The Death of Marcus Aurelius

Tuesday, December 1, 2020

Seneca, Moral Letters 3.6


In like manner you should rebuke these two kinds of men—both those who always lack repose, and those who are always in repose. For love of bustle is not industry—it is only the restlessness of a hunted mind. And true repose does not consist in condemning all motion as merely vexation; that kind of repose is slackness and inertia.
 
Therefore, you should note the following saying, taken from my reading in Pomponius: "Some men shrink into dark corners, to such a degree that they see darkly by day." No, men should combine these tendencies, and he who reposes should act and he who acts should take repose. 
 
Discuss the problem with Nature; she will tell you that she has created both day and night. Farewell.
 
Just as there are people who share too much and people who share too little, so too there are people who do too much and people who do too little. 
 
This further example of falling into extremes is an ideal illustration, since the contrast between the excess and the deficiency is so vivid, and it is rare indeed to come across someone who has actually achieved the right balance between them. 
 
I have known very many people who are frantic workers, in a constant state of anxiety about completing as many tasks as possible, in as little time possible, all for a mysterious sort of success. 
 
Sometimes they want worldly rewards, and sometimes they just want to feel diverted by chores, but in almost all cases they have abandoned peace of mind for the sake of busywork.
 
I have also known very many people who are lazy bums, indifferent to the world around them, and willing to abandon any sense of responsibility. They may not even be gluttons for pleasure, simply resigned instead only to surrender. 
 
Sometimes they feel that their past failures are irredeemable, and sometimes they have just been pampered and spoiled, but in almost all cases they have abandoned peace of mind due to despair. 
 
And how often will I find that person who knows what work is for, and what leisure is for, and is able to find the harmony and complementarity between the two? 
 
I have no right to condemn anyone at all, because I haven’t really managed it myself. I have days when I can’t stop moving, afraid that if I did so I would have to gaze at myself, and I have days when I refuse to even get out of bed, afraid of everything out there.
 
My struggle to find the right way to trust has the same sort of instability. At one moment I spill my soul to the worst possible companion, and at another moment I run away in terror from the best possible companion. 
 
The girl I dated all through college was chronically dishonest, and yet I never found the courage to court the kind girl who sat next to me in all my history classes for four years, because I was afraid that she would laugh at me. 
 
I know all too well that tendency to shrink away, to hide in a shadowy corner, on account of the risks that are involved; I was a master of that for many years.

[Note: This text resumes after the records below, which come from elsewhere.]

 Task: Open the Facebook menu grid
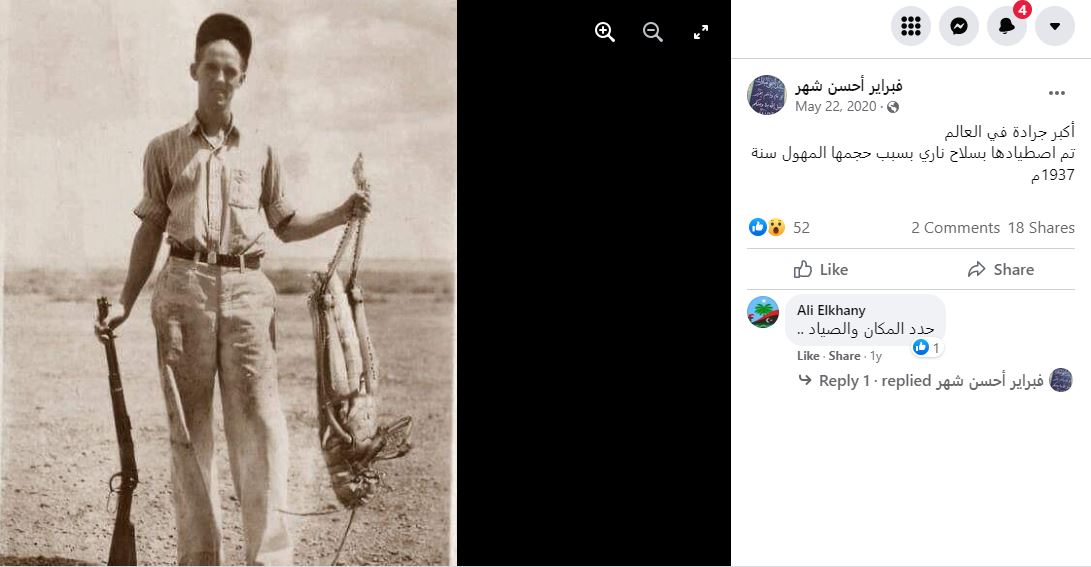coord(910,26)
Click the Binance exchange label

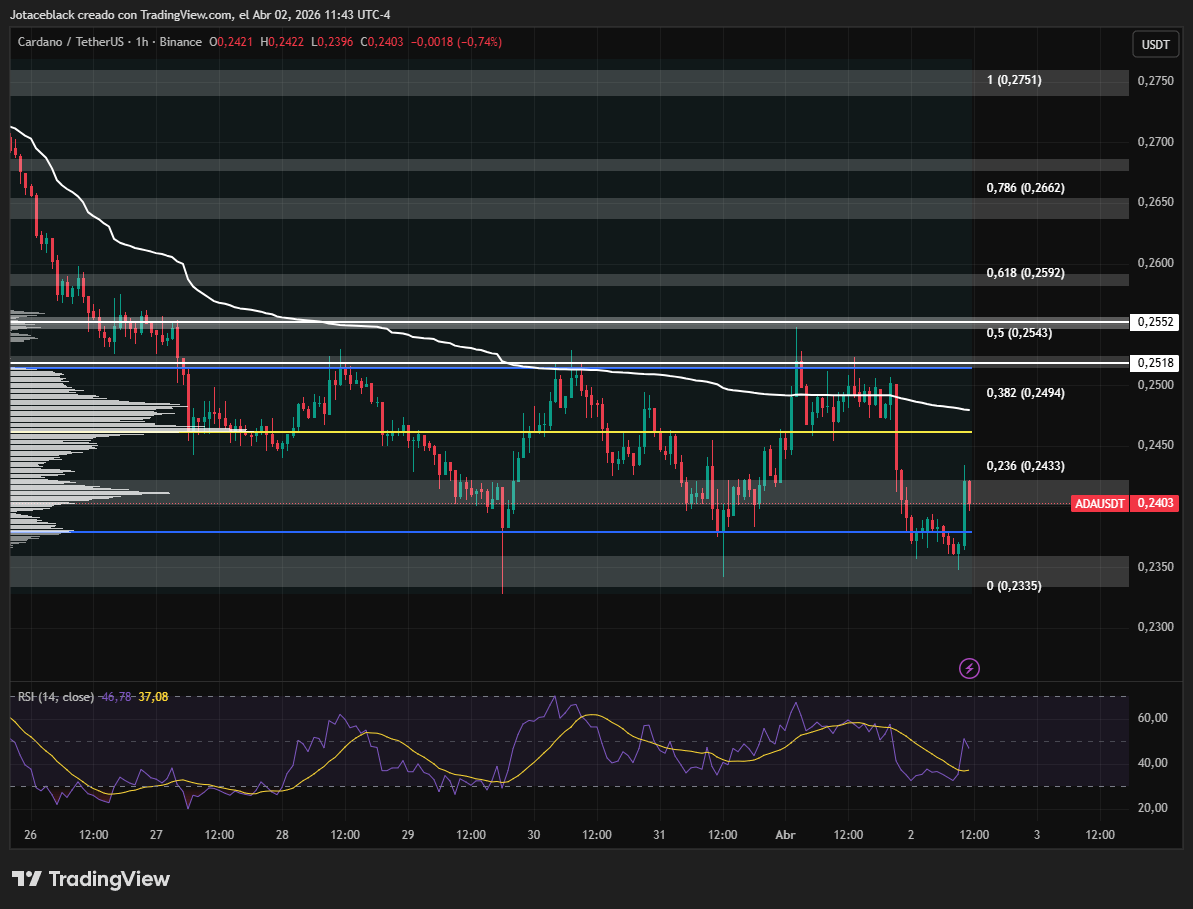point(180,42)
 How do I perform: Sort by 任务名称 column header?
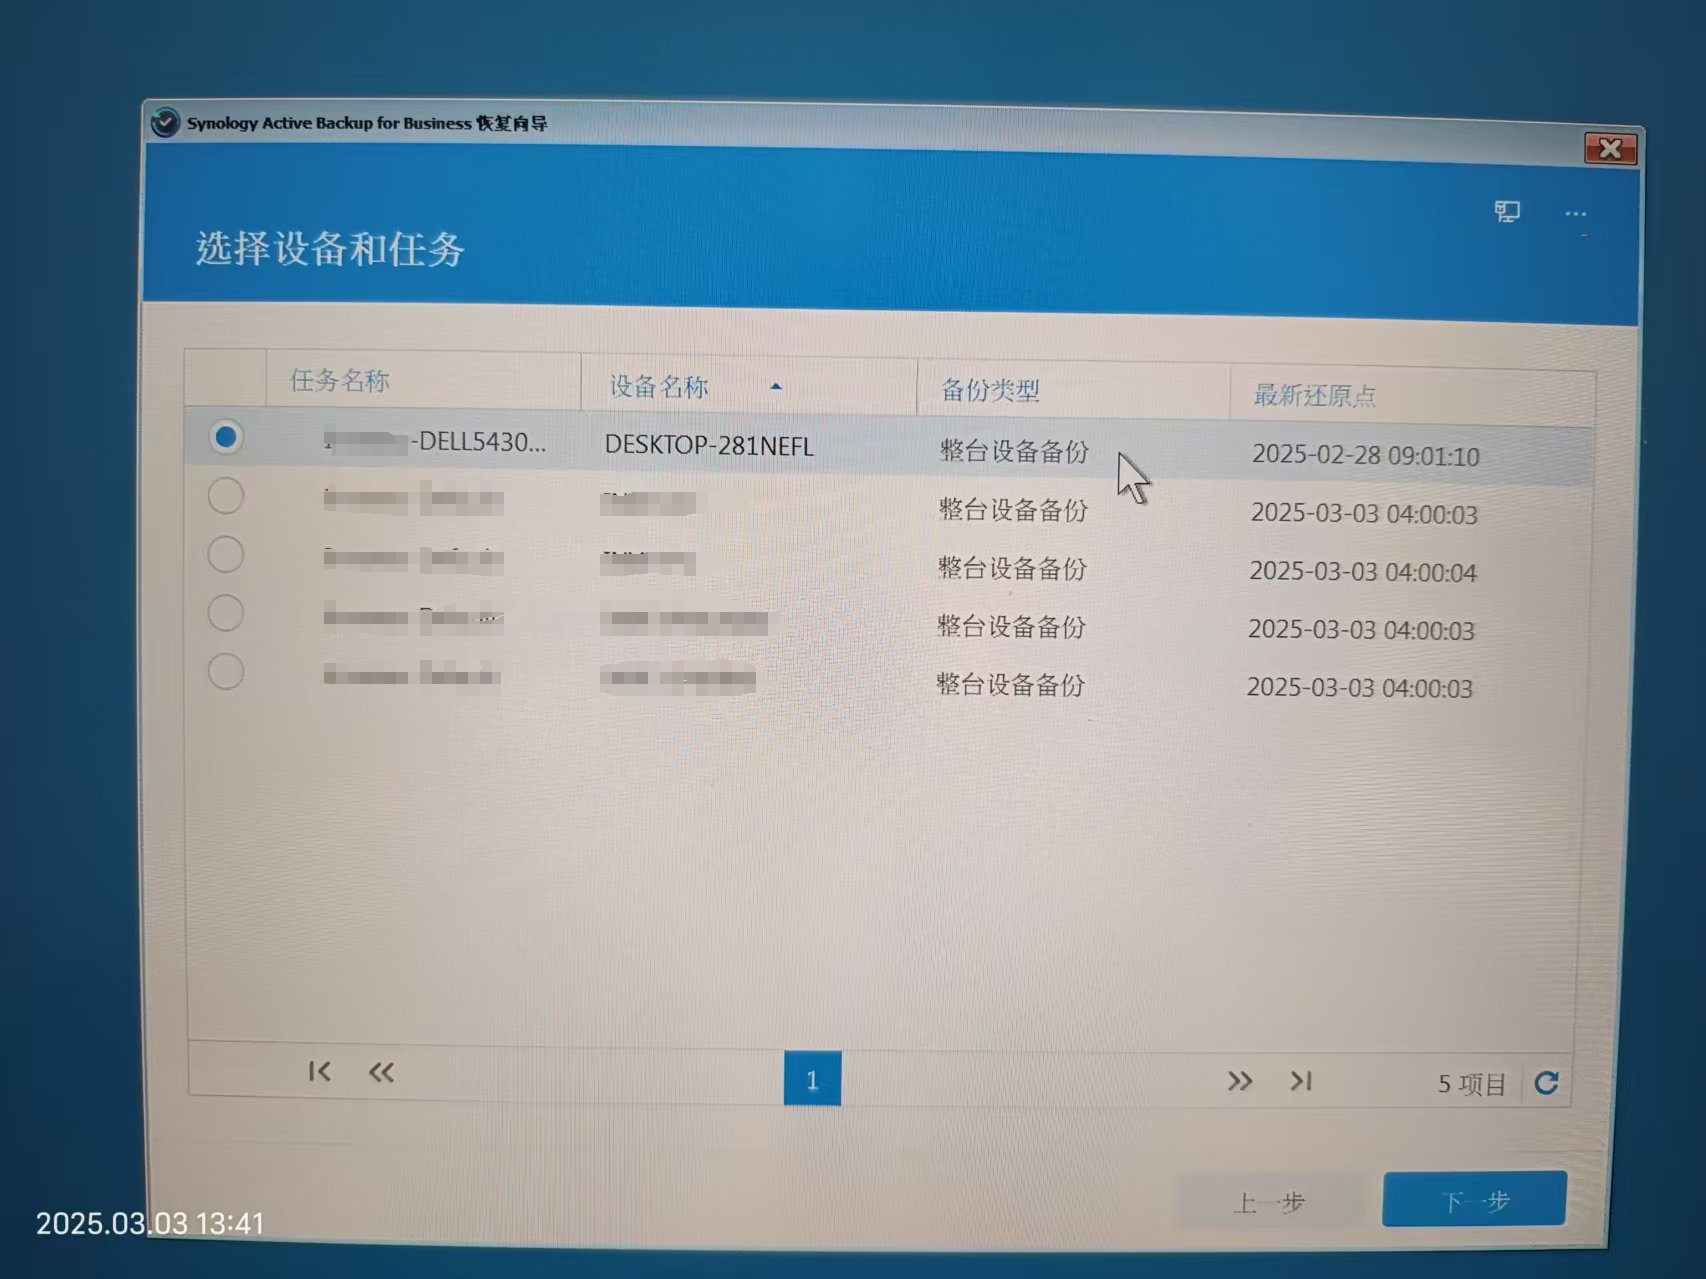(x=340, y=381)
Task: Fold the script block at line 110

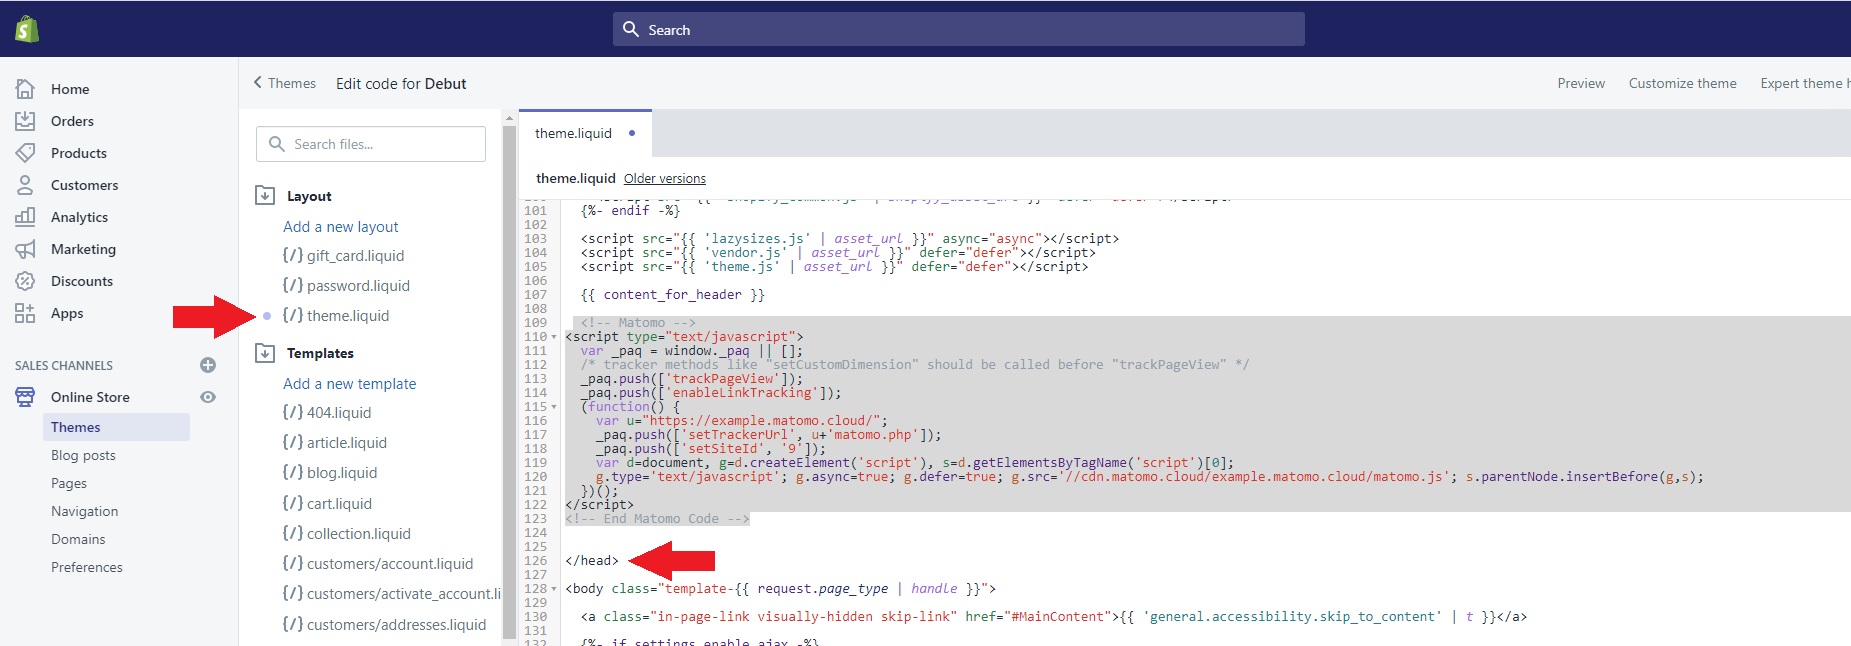Action: [554, 337]
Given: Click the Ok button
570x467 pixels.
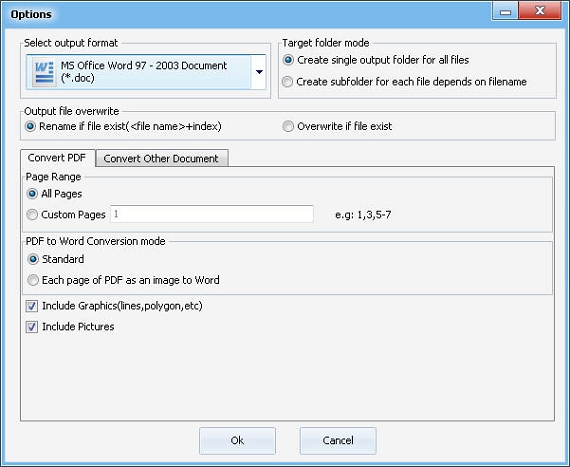Looking at the screenshot, I should 237,440.
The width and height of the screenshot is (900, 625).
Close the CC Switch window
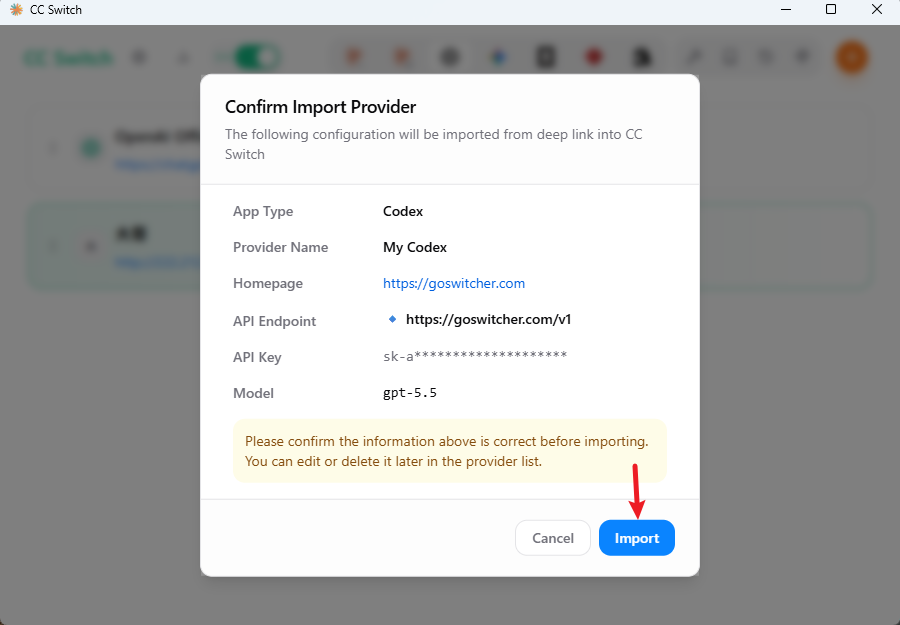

But where is the actual risk, and what do I really have to lose? 
 
Nature made both light and darkness, just as Nature made both pleasure and pain. The choice to engage or to run away, and the choice to reach out my hand in love or to cower inside my lonely shell, is entirely up to me, and is in no way determined by what others may say or do. 
 
If I am judging with wisdom and acting with virtue, nothing can really hurt me. Finding that precious balance, the mean between extremes, is entirely within my power, to go as I will go, even as the world goes as the world will go.